You'll notice there is more than one gnu module available. To load a specific version into your environment, use module load <software/version> If you do not specify the version, you will normally get the latest one. If you prefer a specific version then include the version as in the example below. So think about which method works for your workflow.

In this tutorial, we will be writing and compiling a program written in C. Let’s load the module we need to get started:

$ module load gnu/5.4.0

You may get an error that gnu8 is already loaded.  By default, gnu8, which is the GCC 8.3.0 compiler suite, is already loaded.  To use a different version you may see this useful message:

$ module swap gnu8 gnu/5.4.0


If you ever want to see the modules you currently have loaded, use the command module list. To unload a piece of software, use the command module unload <software>For a more comprehensive overview on using system software, take a look at our online documentation on Accessing Software.





Writing a Sample Program for Execution

To run a job on HPC, we’ll first need a script to execute. Let’s write a simple program to get us started. There's more information about jobs and SLURM here. First, make and navigate into a directory:

$ mkdir ~/hello_world && cd ~/hello_world

Next, make a file by using touch hello_world.c. Open the file in your favorite text editor (e.g. use the command nano hello_world.c), write the following, then save and exit :

#include <unistd.h>
#include<stdio.h>
int main(int argc, char **argv)
{
        char hostname[256];
        gethostname(hostname,255);
        printf("Hello world! I am running on host: %s\n",hostname);
        return 0;
}

Now compile using the module we loaded: 

$ gcc -Wall hello_world.c -o hello_world




Writing a SLURM Submission Script

To submit your work for execution with SLURM, you must write a script to tell it how to run your job. These scripts are partitioned into two sections:

Resource Requests

The first portion of your script tells the system the resources you’d like to reserve. This includes the number of nodes/cores you need, the time it will take to run your job, the memory required, your group's name, the partition, and any special instructions (e.g. requesting gpus if applicable). Other optional job specifications may also be set such as a job name or requesting email notifications. Each line with one of these requests will start with #SBATCH. If you’d like to comment out optional specifications that you don’t want, change these to ### SBATCH. You may also delete them.

Job Instructions

The second section tells the system exactly how to do your work. These are all the commands (e.g. loading modules, changing directories, etc) that you would execute in your current environment to run your script successfully. This is a departure from the standard behavior of PBS that users may be familiar with. SLURM, by default, inherits the working environment present at the time of job submission. This behavior may be modified with additional SLURM directives. 

Writing the Script

This tutorial uses the Standard partition as an example. For the specifics on using different partitions, see: Job Partition Requests.

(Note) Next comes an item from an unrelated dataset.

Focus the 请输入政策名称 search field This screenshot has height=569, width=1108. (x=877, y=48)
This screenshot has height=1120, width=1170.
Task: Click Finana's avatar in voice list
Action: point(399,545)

Let’s write a submission script to run the C program we made. We'll create a file called hello_world.slurm by using the command touch hello_world.slurm. Open the text file in your favorite editor, write the following, save, and exit:

#!/bin/bash

# --------------------------------------------------------------
### PART 1: Requests resources to run your job.
# --------------------------------------------------------------
### Optional. Set the job name
#SBATCH --job-name=hello_world
### Optional. Set the output filename. 
### SLURM reads %x as the job name and %j as the job ID
#SBATCH --output=%x-%j.out
### REQUIRED. Specify the PI group for this job
#SBATCH --account=<PI GROUP>
### Optional. Request email when job begins and ends
### SBATCH --mail-type=ALL
### Optional. Specify email address to use for notification
### SBATCH --mail-user=<YOUR NETID>@email.arizona.edu
### REQUIRED. Set the partition for your job.
#SBATCH --partition=standard
### REQUIRED. Set the number of cores that will be used for this job. 
#SBATCH --ntasks=1 
### REQUIRED. Set the memory required for this job.
#SBATCH --mem=1gb
### REQUIRED. Specify the time required for this job, hhh:mm:ss
#SBATCH --time=00:01:00 


# --------------------------------------------------------------
### PART 2: Executes bash commands to run your job
# --------------------------------------------------------------
### Load required modules/libraries if needed
module load gnu/5.4.0
### change to your script’s directory 
cd ~/hello_world
### Run your work
./hello_world
sleep 10


The gcc compiler is loaded by default, and is version 8.3.0.  In the modules it is referred to as gnu8.




Run Your Job

In this tutorial, we are submitting our job from an interactive session on a compute node. You may also submit jobs from a login node. 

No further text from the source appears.